大阪の焼跡闇市から実業家として再起をはかる松坂熊吾。豪胆にして理不尽な男が、五十歳にして初めて子を授かった。作者自身の“父と子”を描くライフワークの第一部。

書誌情報

読み仮名 ルテンノウミダイイチブ
発行形態 書籍
判型
頁数 352ページ
ISBN 978-4-10-332507-9
C-CODE 0093
ジャンル 文芸作品、文学賞受賞作家
定価 2,090円

あらすじ

 戦前、自動車部品会社の経営者として飛ぶ鳥を落とす勢いだった松坂熊吾は豪胆と我儘、善意と理不尽、無邪気と先見性を内包した尽きせぬ魅力を湛えた男だった。
 妻房江は実母と死別し、実父には捨てられ、苦労に苦労を重ねた後、結婚したが、子をなしながらも仔細あって別れた。その後、大阪新町の茶屋の仲居となり、美貌と繊細な気遣いが見込まれて、女将の代理として帳場他一切を取り仕切るようになった。その頃、熊吾と出会う。熊吾四十五歳、房江三十二歳であった。
 昭和二十二年、熊吾は五十歳にして、思いもよらぬ子宝を授かった。熊吾は病弱な乳飲み子の伸仁に誓う。
 ──お前が二十歳になるまでは絶対に死なんけんのう。
 松坂商会は、戦災による資産の消失と資金の未回収で、裸一貫からの再起となった。進駐軍の払い下げ物資による中古自動車部品販売業からの再出発である。
 熊吾が信頼を寄せていた番頭井草正之助は回収した巨額の現金を持ち逃げした。

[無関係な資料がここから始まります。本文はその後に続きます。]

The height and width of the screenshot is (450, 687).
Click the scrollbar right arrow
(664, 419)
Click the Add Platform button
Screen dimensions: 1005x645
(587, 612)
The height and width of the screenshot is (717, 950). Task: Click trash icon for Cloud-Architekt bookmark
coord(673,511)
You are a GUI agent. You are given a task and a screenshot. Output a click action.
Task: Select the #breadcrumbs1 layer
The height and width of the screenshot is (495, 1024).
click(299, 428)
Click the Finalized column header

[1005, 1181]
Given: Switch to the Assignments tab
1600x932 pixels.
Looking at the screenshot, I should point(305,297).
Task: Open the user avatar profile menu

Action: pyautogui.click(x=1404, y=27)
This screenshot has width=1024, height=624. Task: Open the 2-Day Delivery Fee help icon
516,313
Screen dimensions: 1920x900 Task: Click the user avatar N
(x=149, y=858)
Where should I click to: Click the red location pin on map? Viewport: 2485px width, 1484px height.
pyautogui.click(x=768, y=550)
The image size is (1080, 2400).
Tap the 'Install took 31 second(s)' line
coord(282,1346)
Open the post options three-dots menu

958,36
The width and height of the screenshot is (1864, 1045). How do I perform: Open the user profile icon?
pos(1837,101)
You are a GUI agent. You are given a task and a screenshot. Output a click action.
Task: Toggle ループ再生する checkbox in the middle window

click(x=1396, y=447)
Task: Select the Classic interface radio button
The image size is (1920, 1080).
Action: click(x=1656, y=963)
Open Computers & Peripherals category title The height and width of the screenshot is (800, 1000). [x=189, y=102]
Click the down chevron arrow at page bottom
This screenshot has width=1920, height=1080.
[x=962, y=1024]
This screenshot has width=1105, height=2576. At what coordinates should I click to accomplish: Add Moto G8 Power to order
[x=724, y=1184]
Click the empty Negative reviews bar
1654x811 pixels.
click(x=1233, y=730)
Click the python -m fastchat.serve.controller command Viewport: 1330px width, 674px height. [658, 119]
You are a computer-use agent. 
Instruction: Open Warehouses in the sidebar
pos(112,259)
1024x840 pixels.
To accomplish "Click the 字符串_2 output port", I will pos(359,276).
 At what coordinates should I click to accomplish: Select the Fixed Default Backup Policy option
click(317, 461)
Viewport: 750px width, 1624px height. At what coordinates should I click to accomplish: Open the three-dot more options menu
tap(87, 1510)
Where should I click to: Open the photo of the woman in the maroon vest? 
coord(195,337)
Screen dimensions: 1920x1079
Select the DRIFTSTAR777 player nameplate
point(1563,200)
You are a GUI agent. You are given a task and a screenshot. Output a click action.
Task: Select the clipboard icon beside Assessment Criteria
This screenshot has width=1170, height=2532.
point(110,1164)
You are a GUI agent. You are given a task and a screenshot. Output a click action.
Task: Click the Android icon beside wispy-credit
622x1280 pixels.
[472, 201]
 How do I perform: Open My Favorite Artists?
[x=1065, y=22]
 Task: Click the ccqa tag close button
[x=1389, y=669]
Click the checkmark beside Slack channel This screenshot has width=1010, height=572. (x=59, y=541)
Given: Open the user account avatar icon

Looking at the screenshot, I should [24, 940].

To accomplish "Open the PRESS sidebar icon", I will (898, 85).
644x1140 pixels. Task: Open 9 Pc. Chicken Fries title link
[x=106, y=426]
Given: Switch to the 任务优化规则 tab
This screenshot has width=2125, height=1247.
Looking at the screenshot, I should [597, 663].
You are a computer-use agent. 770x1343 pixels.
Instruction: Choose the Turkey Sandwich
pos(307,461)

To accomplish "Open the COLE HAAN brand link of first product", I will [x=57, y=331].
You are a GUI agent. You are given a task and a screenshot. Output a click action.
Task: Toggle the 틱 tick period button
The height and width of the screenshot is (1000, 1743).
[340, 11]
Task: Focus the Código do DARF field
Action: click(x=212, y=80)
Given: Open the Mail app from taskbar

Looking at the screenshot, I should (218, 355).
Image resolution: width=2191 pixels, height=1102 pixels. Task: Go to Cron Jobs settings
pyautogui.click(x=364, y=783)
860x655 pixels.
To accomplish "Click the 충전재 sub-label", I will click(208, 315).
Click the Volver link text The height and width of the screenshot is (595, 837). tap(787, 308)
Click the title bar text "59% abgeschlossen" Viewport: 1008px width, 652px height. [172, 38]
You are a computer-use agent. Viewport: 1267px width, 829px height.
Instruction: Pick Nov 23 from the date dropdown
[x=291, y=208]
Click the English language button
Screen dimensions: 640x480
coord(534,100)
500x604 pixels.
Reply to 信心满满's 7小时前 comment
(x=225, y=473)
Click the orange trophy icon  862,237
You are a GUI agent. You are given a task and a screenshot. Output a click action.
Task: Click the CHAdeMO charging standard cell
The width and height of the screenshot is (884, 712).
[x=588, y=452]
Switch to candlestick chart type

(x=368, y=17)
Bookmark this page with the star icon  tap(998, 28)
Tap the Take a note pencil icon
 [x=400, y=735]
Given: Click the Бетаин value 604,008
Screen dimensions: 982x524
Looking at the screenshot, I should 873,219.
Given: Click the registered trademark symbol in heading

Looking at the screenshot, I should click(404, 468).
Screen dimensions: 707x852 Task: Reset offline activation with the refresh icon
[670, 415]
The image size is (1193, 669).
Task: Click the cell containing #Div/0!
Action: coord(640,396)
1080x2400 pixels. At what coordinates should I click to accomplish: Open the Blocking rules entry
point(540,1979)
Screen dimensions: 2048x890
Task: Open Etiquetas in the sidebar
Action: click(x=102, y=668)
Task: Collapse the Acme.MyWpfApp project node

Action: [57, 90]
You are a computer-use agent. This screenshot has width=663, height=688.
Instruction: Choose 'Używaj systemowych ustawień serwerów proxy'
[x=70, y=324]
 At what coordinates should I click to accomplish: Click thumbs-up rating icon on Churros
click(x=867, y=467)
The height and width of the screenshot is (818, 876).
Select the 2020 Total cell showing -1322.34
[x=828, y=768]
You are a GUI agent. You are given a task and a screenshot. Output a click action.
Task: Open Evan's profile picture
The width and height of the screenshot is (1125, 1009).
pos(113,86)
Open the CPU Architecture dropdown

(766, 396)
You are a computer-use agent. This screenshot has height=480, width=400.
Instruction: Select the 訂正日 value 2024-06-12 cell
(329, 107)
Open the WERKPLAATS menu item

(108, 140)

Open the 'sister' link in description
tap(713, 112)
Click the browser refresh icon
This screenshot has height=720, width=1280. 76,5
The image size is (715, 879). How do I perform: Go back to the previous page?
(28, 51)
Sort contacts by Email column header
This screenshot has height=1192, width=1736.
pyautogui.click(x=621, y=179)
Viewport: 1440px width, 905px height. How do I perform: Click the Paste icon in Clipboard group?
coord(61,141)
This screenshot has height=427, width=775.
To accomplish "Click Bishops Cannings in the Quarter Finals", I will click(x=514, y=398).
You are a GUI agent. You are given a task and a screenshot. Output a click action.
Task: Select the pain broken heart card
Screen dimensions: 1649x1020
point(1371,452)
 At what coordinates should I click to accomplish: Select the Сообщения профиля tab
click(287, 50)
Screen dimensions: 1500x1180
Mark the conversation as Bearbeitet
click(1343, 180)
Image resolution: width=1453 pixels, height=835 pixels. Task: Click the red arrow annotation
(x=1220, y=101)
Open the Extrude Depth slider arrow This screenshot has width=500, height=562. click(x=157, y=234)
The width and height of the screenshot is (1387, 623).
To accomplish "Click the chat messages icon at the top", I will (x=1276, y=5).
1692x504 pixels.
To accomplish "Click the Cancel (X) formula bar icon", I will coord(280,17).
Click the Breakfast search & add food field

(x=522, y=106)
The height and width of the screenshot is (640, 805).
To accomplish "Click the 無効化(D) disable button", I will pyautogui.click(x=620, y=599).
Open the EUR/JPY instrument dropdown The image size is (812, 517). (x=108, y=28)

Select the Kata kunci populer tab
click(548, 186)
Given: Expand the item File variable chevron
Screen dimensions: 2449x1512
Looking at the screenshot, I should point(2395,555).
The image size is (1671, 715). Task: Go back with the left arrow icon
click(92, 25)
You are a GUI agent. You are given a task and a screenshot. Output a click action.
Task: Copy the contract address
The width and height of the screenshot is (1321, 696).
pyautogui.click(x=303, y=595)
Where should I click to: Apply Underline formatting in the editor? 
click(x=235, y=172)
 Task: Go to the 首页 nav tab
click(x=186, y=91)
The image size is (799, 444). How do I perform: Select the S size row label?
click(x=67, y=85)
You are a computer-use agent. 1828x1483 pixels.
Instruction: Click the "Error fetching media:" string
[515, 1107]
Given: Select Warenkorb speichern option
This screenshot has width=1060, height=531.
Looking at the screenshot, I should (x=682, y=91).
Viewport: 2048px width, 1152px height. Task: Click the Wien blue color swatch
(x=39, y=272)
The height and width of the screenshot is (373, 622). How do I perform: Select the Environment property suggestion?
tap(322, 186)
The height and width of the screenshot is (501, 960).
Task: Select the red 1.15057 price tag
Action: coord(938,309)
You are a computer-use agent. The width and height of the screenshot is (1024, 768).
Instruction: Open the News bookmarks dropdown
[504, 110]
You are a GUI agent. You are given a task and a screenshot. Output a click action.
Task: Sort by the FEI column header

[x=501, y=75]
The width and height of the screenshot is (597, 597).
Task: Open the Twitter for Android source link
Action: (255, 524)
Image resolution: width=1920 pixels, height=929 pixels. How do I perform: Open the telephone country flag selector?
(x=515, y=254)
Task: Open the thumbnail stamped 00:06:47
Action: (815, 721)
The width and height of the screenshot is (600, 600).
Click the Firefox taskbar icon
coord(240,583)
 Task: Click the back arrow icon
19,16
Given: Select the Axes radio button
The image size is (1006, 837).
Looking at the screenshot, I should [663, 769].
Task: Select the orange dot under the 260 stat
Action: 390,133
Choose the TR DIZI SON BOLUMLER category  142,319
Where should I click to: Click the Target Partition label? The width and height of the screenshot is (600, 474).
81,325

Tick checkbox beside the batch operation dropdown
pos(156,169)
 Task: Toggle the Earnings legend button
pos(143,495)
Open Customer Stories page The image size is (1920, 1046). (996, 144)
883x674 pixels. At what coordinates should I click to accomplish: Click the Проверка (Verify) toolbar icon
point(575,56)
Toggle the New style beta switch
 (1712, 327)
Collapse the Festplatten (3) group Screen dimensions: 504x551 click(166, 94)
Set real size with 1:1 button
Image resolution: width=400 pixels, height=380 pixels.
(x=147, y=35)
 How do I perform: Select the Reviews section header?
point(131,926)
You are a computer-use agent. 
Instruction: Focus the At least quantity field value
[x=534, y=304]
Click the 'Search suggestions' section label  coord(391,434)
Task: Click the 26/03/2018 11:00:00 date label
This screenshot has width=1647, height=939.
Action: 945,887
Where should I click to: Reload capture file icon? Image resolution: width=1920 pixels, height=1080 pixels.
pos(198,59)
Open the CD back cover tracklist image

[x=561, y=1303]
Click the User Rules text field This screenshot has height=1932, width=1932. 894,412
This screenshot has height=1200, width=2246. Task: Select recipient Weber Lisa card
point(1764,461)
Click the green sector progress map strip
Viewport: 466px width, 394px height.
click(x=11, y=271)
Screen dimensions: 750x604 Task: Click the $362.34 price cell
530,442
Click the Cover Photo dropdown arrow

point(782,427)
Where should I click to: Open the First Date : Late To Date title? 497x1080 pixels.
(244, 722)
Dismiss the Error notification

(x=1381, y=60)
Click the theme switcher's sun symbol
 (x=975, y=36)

この造反は熊吾のかつての使用人であった亜細亜商会社長海老原太一が裏で糸を引いていたのであった。
 去る者が出る一方、来る者もあった。バラックの立ち並ぶ闇市で知り合った京都帝大出の陰のある秀才、辻堂忠が松坂商会に入社し、顔はいかついが善良な運送業者丸尾千代麿の協力を得る。前途が拓けはじめたかに見えたのだが……。

著者プロフィール

宮本輝

ミヤモト・テル

1947(昭和22)年、兵庫県神戸市生れ。追手門学院大学文学部卒業。広告代理店勤務等を経て、1977年「泥の河」で太宰治賞を、翌年「螢川」で芥川賞を受賞。その後、結核のため2年ほどの療養生活を送るが、回復後、旺盛な執筆活動をすすめる。『道頓堀川』『錦繍』『青が散る』『流転の海』『優駿』(吉川英治文学賞)『約束の冬』(芸術選奨文部科学大臣賞)『にぎやかな天地』『骸骨ビルの庭』(司馬遼太郎賞)『水のかたち』『田園発 港行き自転車』等著書多数。2010 (平成22)年、紫綬褒章受章。2018年、37年の時を経て「流転の海」シリーズ全九部(毎日芸術賞)を完結させた。